▶ **Data to examine**

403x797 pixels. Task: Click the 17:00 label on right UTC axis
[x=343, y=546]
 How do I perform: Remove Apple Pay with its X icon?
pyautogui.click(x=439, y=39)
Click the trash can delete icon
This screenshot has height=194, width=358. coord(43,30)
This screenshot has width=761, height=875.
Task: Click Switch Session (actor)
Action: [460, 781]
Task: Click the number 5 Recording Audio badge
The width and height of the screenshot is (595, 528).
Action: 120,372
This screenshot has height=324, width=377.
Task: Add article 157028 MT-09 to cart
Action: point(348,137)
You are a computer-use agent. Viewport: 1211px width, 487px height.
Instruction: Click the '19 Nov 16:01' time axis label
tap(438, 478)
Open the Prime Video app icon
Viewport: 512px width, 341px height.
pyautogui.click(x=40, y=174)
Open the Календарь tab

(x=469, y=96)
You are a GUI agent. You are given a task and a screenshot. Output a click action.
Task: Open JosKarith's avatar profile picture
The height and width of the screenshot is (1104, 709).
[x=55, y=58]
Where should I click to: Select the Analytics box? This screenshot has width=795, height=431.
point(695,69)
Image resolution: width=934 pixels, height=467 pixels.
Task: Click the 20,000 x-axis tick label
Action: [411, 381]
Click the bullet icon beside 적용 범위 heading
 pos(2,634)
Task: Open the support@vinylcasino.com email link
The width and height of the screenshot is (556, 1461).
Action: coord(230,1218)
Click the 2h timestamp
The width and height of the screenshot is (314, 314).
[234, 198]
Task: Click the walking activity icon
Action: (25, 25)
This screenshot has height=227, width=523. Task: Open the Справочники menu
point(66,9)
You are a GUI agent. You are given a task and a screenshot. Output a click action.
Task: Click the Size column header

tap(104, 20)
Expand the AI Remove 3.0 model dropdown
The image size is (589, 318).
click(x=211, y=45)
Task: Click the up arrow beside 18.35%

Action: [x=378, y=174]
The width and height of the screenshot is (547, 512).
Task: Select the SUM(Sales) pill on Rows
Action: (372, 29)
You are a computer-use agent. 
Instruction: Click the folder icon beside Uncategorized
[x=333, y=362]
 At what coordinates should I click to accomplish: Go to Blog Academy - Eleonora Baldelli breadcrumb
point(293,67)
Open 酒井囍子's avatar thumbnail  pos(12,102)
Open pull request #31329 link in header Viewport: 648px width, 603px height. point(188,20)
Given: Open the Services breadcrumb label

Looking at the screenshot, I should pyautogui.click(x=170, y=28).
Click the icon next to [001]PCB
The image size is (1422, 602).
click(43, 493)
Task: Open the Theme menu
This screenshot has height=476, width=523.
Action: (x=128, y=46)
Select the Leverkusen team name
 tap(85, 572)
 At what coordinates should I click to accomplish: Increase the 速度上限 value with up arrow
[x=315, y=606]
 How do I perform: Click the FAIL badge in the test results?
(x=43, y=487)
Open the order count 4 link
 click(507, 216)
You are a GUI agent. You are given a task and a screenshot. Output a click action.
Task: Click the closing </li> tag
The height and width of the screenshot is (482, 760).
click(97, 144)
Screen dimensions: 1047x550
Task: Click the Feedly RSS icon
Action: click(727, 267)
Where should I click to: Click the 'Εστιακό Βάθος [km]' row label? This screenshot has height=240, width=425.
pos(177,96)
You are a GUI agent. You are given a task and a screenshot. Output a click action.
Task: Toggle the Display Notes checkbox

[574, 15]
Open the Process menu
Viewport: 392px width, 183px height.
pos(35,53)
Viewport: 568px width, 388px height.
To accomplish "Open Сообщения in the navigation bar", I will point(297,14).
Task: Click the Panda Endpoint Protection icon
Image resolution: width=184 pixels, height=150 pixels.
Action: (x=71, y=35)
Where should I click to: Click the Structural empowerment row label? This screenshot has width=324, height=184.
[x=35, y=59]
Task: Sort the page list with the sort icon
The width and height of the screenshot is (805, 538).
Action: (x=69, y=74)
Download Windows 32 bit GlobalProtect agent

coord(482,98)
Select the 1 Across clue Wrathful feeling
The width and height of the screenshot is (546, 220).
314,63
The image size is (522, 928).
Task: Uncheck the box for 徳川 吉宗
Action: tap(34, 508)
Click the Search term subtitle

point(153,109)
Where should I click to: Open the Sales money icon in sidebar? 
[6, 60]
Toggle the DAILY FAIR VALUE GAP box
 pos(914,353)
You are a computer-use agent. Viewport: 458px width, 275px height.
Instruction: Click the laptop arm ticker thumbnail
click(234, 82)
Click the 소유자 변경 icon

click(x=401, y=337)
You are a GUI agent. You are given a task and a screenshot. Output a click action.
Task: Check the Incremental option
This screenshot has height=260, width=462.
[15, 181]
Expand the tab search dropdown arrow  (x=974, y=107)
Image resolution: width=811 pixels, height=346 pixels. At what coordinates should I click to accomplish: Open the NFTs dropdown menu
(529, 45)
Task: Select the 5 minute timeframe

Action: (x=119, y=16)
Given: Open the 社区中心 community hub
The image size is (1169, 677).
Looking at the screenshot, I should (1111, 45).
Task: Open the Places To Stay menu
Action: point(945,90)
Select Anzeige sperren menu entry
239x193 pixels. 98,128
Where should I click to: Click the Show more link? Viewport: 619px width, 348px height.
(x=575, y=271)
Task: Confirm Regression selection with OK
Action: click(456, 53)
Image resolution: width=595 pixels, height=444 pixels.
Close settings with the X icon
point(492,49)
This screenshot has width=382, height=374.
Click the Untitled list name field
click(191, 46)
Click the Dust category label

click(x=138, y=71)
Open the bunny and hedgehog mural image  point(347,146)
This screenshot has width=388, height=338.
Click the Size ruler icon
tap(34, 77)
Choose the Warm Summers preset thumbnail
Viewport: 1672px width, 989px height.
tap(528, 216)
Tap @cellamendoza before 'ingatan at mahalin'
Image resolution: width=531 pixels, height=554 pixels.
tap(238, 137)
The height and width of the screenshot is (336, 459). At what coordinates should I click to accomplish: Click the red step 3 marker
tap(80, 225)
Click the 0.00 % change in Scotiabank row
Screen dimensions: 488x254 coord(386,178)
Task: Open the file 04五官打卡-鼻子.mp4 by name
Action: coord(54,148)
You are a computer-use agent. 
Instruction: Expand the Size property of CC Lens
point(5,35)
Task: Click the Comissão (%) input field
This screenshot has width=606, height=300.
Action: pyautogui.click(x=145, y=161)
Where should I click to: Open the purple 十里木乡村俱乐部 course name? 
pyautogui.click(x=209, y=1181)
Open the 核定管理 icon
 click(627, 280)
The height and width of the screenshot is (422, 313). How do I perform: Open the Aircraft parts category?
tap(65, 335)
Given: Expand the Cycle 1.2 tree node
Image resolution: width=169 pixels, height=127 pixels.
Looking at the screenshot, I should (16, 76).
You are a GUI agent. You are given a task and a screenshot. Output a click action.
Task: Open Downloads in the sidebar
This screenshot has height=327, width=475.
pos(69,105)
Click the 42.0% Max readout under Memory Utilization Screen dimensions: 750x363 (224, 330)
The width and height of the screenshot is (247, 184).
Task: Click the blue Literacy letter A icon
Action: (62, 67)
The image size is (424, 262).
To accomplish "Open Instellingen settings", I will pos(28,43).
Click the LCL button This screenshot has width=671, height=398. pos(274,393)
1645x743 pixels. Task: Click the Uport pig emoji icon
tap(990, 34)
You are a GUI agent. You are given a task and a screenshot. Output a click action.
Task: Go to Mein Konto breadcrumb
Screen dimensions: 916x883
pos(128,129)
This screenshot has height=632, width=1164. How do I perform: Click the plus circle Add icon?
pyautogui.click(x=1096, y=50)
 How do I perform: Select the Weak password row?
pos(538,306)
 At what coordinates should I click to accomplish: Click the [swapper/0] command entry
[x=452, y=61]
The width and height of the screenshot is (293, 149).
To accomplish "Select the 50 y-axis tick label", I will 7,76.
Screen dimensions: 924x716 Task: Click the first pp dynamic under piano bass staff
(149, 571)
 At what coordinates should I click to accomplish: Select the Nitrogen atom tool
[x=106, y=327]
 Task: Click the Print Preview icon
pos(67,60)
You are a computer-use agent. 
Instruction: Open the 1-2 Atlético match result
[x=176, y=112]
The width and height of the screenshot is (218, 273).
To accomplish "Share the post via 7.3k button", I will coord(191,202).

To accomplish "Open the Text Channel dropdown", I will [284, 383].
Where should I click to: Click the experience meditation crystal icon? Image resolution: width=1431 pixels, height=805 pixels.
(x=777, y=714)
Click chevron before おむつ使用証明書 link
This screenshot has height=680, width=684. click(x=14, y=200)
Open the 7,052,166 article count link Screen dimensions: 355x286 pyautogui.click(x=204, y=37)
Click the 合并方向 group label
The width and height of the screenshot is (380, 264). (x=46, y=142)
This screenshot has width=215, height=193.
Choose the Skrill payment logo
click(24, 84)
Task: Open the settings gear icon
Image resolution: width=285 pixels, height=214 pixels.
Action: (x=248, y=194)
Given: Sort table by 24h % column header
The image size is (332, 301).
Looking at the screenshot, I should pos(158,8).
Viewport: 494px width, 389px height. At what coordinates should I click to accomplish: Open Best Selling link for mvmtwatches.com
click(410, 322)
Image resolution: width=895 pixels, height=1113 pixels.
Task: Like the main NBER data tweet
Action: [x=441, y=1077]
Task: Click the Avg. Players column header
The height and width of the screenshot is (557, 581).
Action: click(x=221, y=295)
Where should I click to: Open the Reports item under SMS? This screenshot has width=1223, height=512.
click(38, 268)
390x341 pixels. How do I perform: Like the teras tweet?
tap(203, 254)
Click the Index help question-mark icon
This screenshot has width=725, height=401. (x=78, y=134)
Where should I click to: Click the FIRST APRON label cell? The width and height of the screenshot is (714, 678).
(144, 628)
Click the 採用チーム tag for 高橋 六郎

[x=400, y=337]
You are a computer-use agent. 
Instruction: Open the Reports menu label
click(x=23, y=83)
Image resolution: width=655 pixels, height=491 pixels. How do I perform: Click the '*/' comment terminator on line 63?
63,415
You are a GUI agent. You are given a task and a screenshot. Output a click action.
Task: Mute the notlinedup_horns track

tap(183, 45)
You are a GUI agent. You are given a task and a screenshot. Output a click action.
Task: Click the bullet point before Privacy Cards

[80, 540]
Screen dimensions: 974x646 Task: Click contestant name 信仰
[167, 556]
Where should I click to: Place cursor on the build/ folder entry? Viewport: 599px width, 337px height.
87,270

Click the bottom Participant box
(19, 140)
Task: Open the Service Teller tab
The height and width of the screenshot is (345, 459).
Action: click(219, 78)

▶ **Task to complete**
Exactly how many lines in the data above contain the word "avatar"? Respond with the number and nothing more.

▶ **Finished exercise**
2